◆ **Parts of the exercise**
a) According to the architecture document, how many states does a job move through?
b) Reproduce the architecture document word for word, starting at "ashao is a thin" and ending at "the pieces fit.".
c) Resume the document on the ashao architecture from its last sentence, carrying on its account of the job lifecycle.
══ Document ══
Getting started
Architecture
The orchestrator, the queue, browser and cloud workers, and where privacy lives.
ashao is a thin coordination layer over a pool of independent workers. The server never holds a model in the hot path if a worker can do the job — it holds the queue, the stream, and the rules. Here is how the pieces fit.
The components
| Layer | Responsibility |
|---|---|
| Client | Collects the prompt, posts the job, and reads the SSE stream. Also where browser workers run, in a separate tab or session. |
| Orchestrator | Enqueues jobs, hands them to workers, and publishes tokens. Pure Redis coordination — no model weights. |
| Redis | Holds the per-tier queues, job hashes, message payloads, and the pub/sub channel each job streams on. |
| Workers | Browser (WebGPU) and native machines that claim jobs, run inference, and post tokens back. |
| Cloud fallback | A managed provider that self-serves a job only when no worker claims it within the grace window. |
The job lifecycle
A job is a small, serializable record. It moves through four states and is identified by a single id used for its hash, its messages, and its token channel.
═══
══ Given entries ══
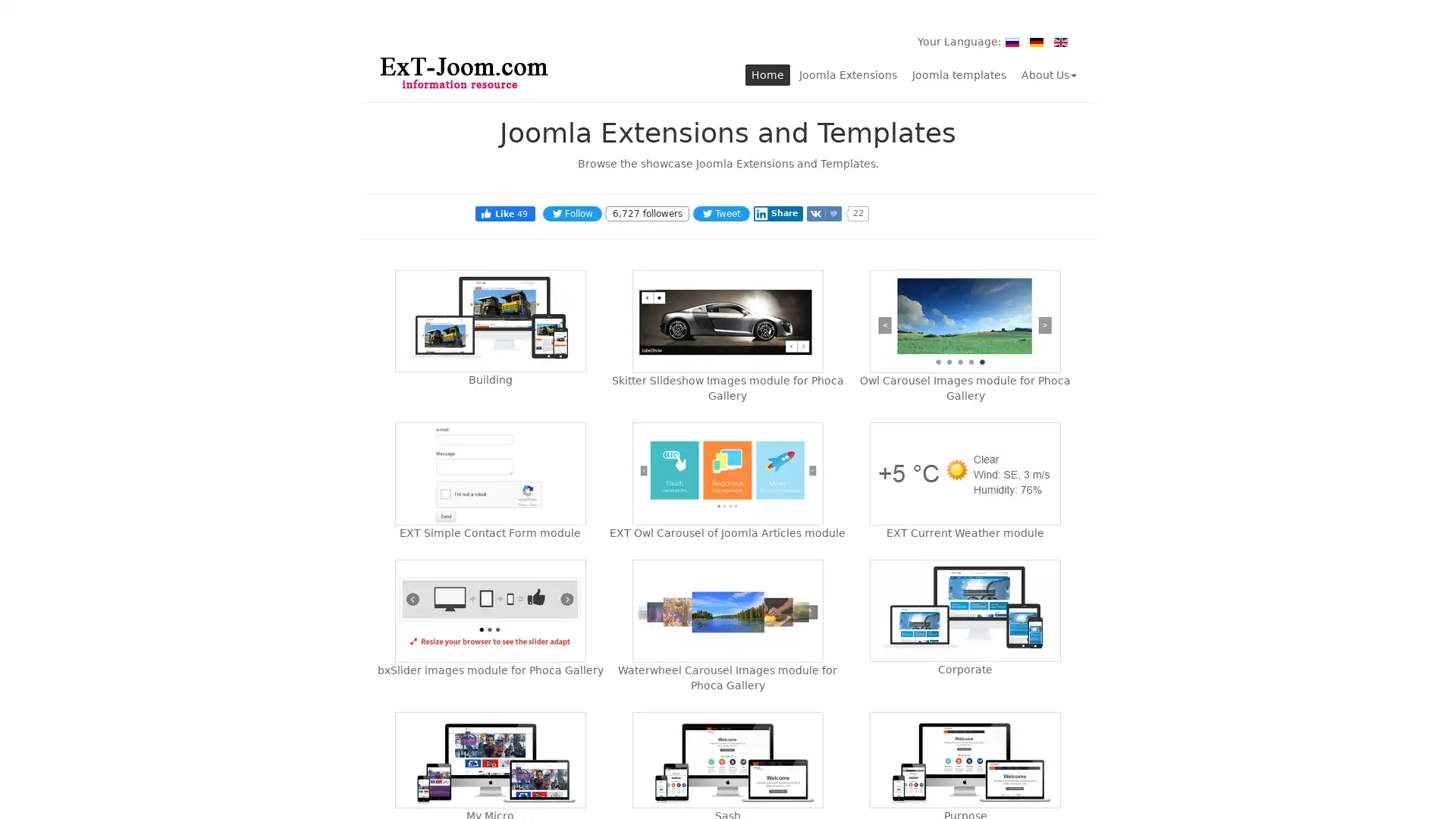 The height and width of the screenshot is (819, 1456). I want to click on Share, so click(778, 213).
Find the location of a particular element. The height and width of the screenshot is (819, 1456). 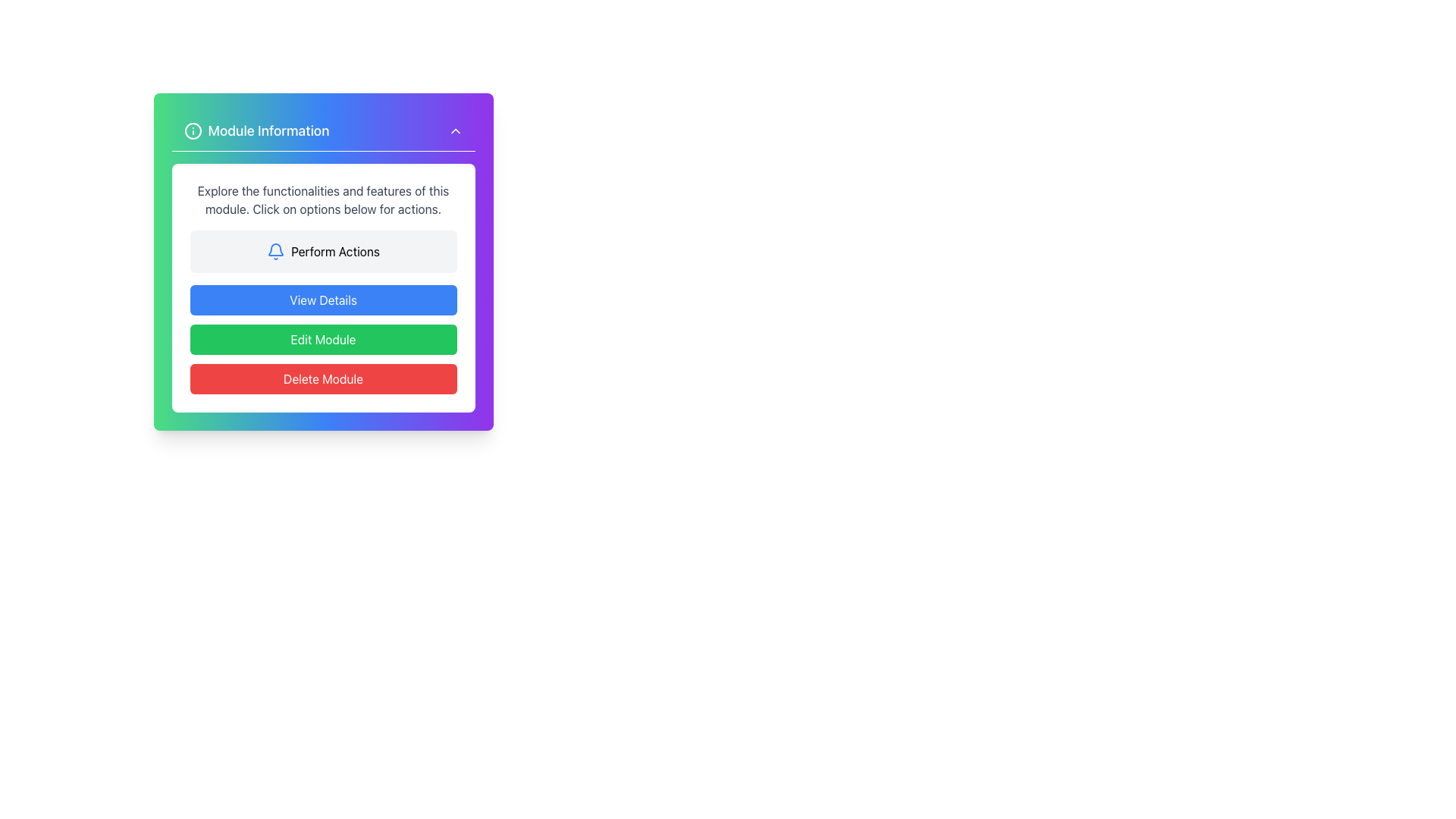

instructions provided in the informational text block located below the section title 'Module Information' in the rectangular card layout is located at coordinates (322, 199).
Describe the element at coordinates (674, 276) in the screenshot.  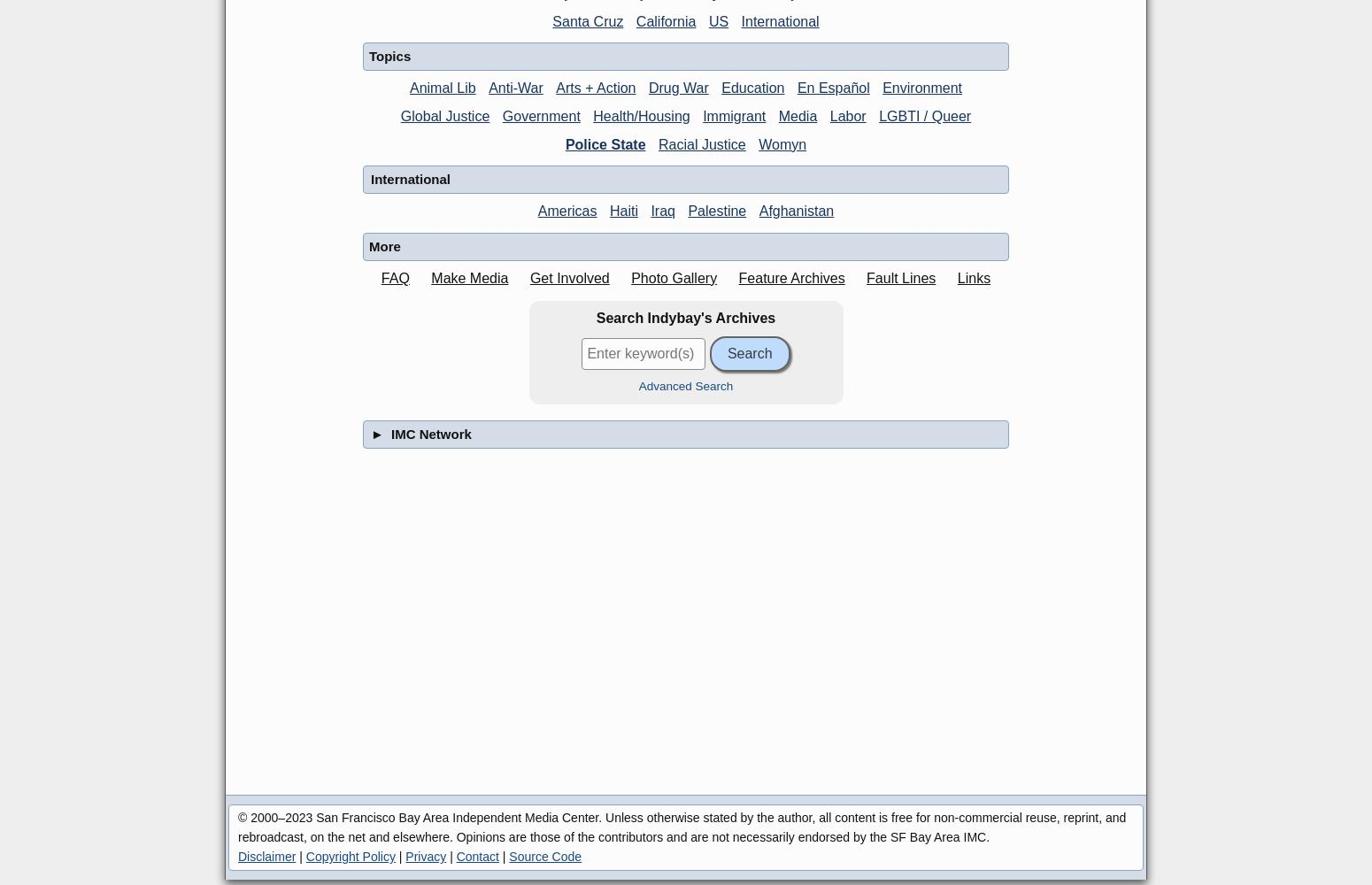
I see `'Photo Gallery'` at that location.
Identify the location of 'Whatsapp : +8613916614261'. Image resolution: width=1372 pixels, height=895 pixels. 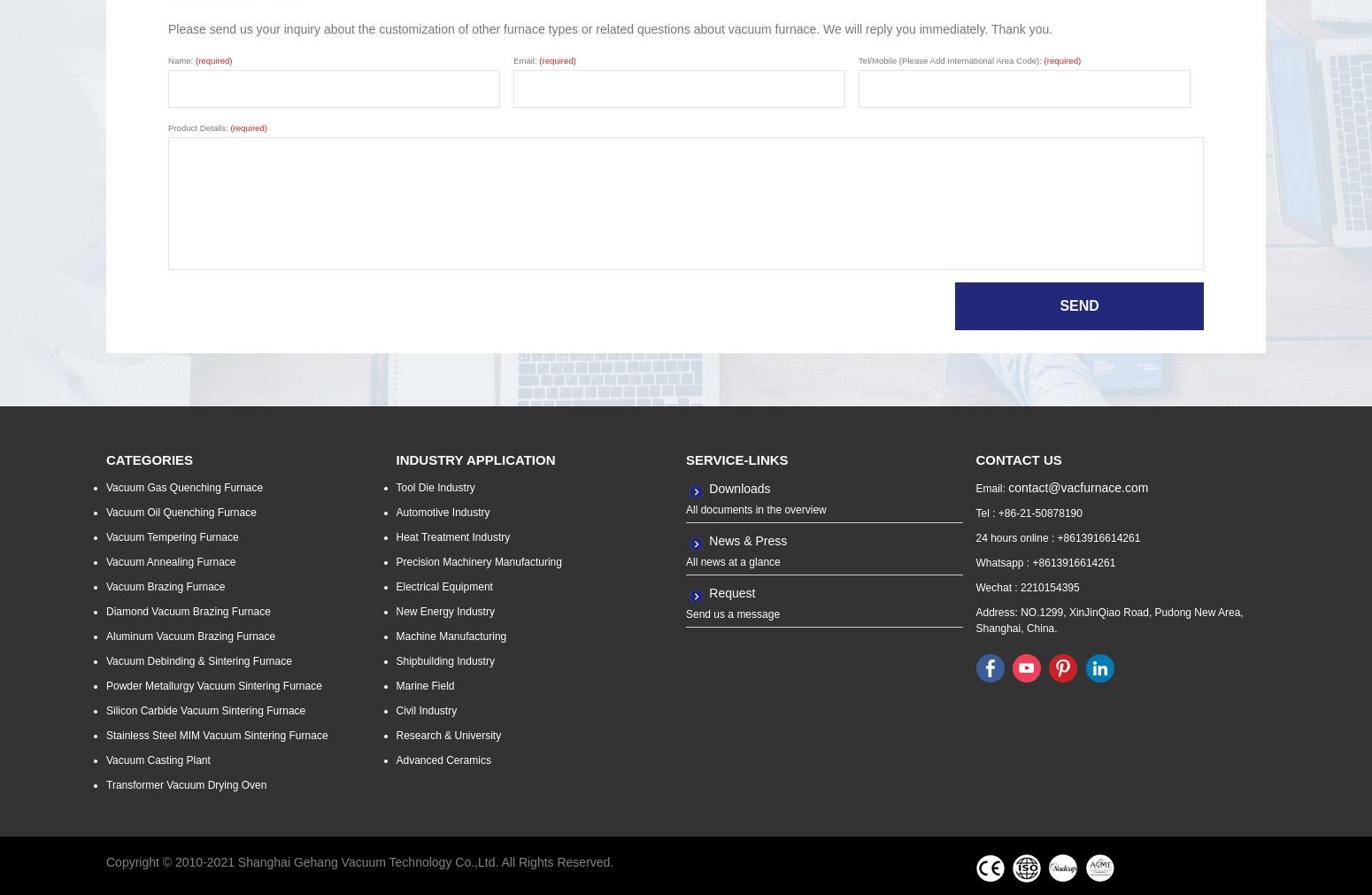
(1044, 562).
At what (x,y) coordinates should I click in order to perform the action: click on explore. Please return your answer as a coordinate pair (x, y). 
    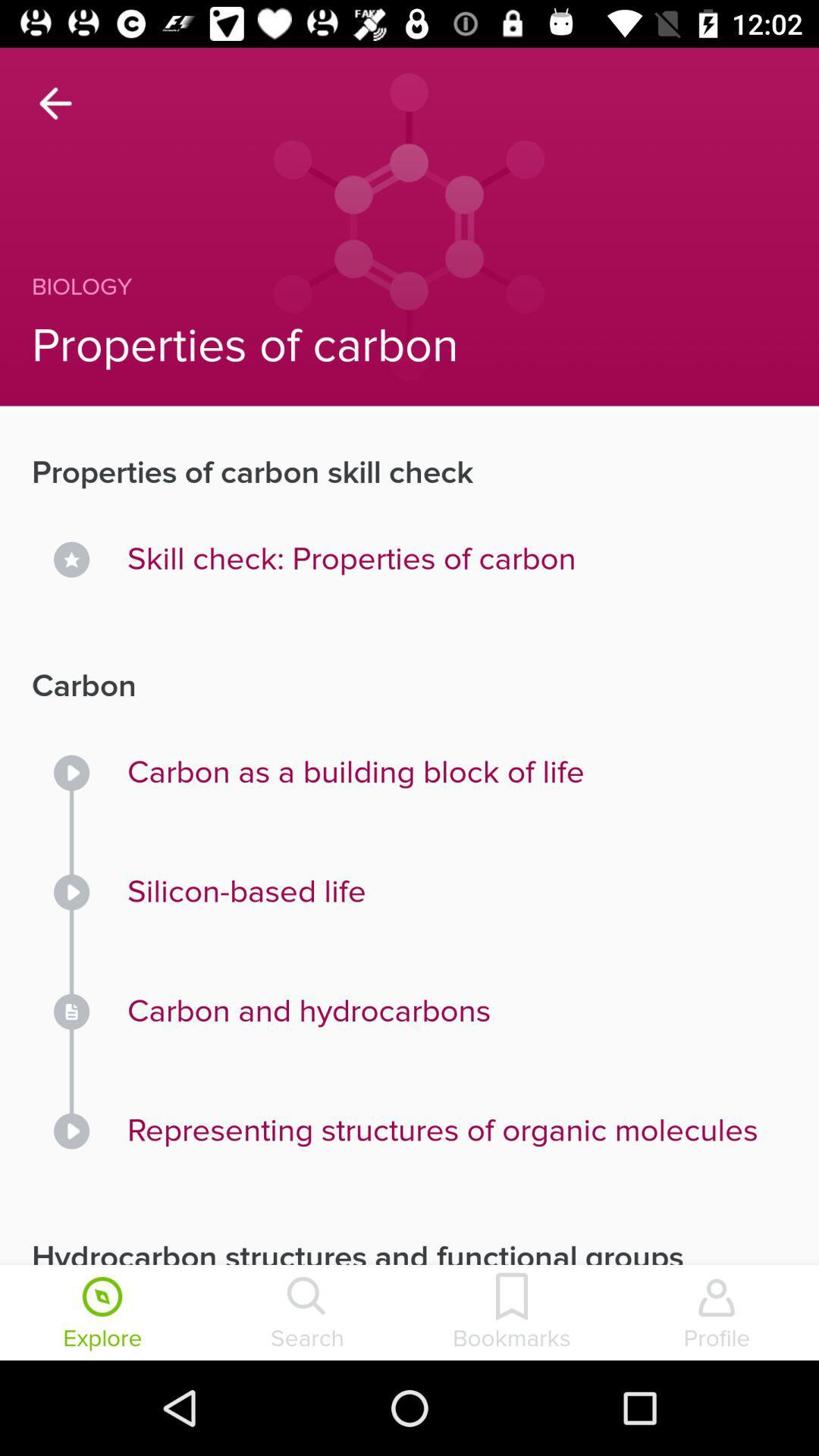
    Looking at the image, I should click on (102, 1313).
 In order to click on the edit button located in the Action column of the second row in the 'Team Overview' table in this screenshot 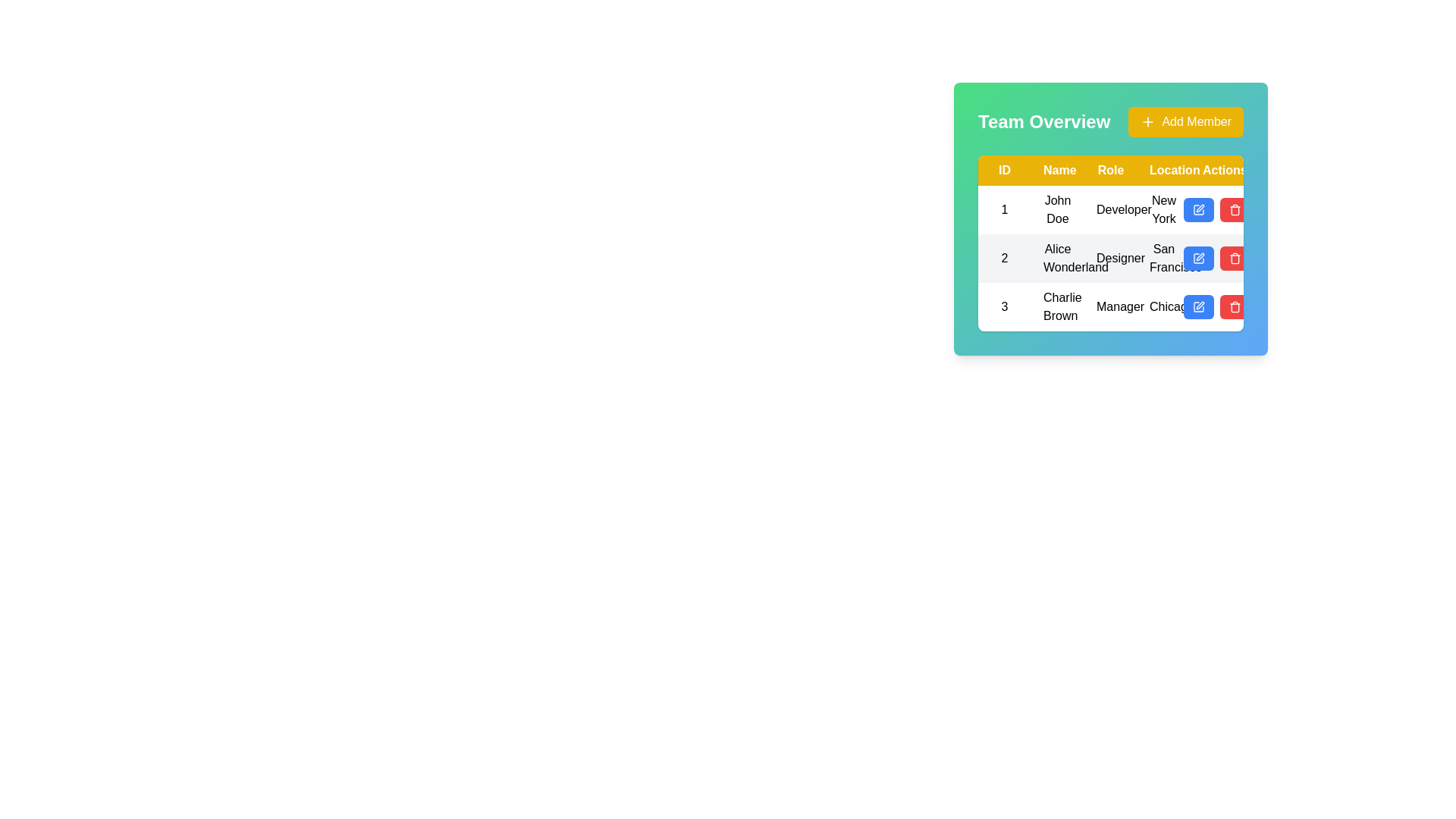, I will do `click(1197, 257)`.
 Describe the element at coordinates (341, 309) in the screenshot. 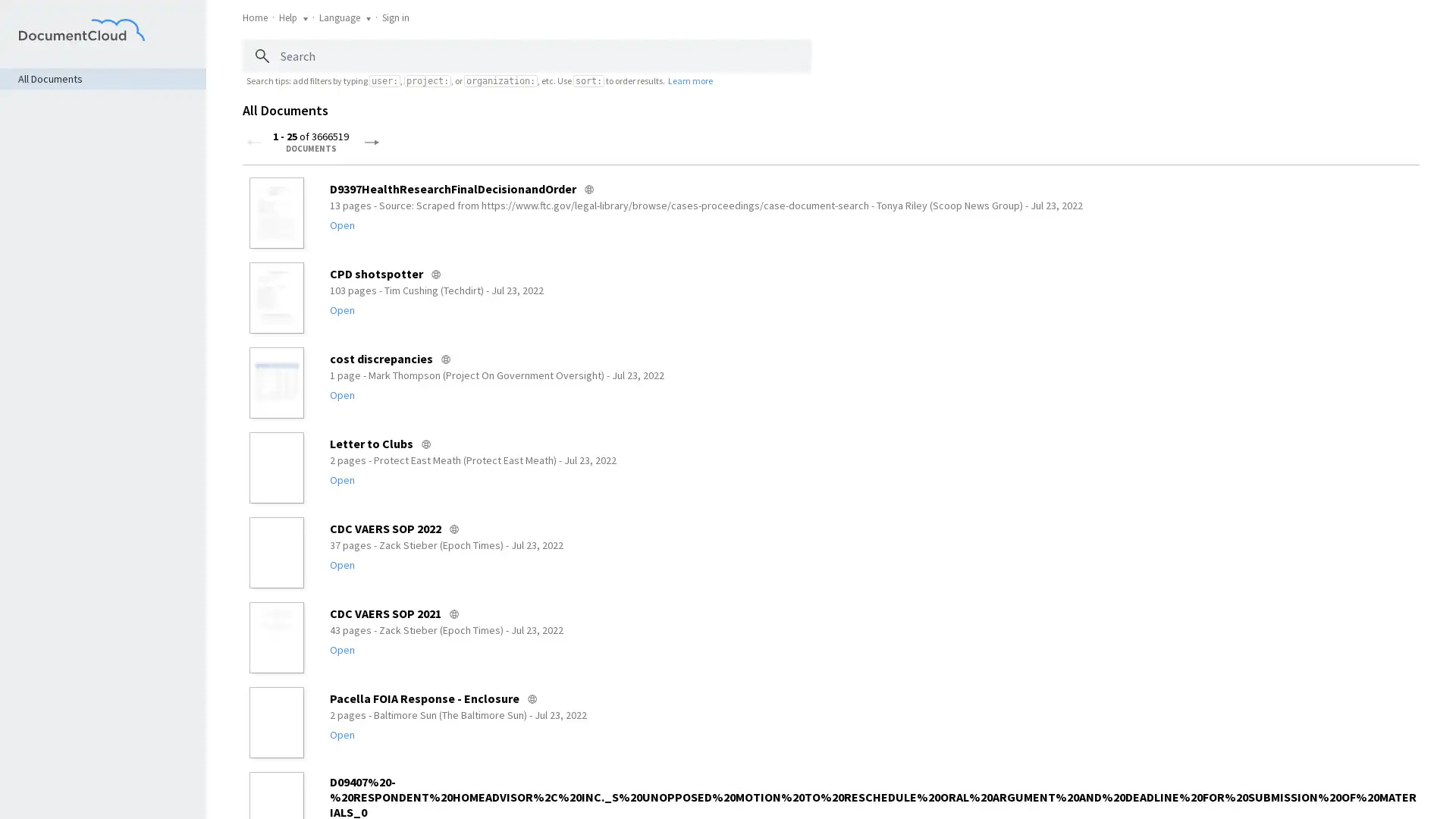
═══
◆ **Answer list**
a) Four.

b)
ashao is a thin coordination layer over a pool of independent workers. The server never holds a model in the hot path if a worker can do the job — it holds the queue, the stream, and the rules. Here is how the pieces fit.

c)
export type Job = {
id: string;
userId: string | null;
tier: "pro" | "max";
model: string;
status: "queued" | "running" | "done" | "failed";
claimedBy: string | null;
createdAt: number;
};queued— written to Redis and pushed ontoashao:queue:{tier}.running— a worker claimed it;claimedByis set.done— the producer published adoneevent with the final token count.failed— the producer published an error; callers can retry.
Streaming and fallback
The streaming endpoint is the broker between producers and your browser. It subscribes to the job's token channel and, in parallel, polls the job hash for a claim. Browser workers are the preferred producer; cloud is the automatic safety net.
// Subscribe first so no token is missed.
sub.subscribe(rkey.jobStream(jobId));
// Watch for a worker claim during the grace window.
const claimed = await waitForClaim(jobId, env.workerGraceMs);
if (!claimed) {
// No worker took it — server self-serves and publishes on the same channel.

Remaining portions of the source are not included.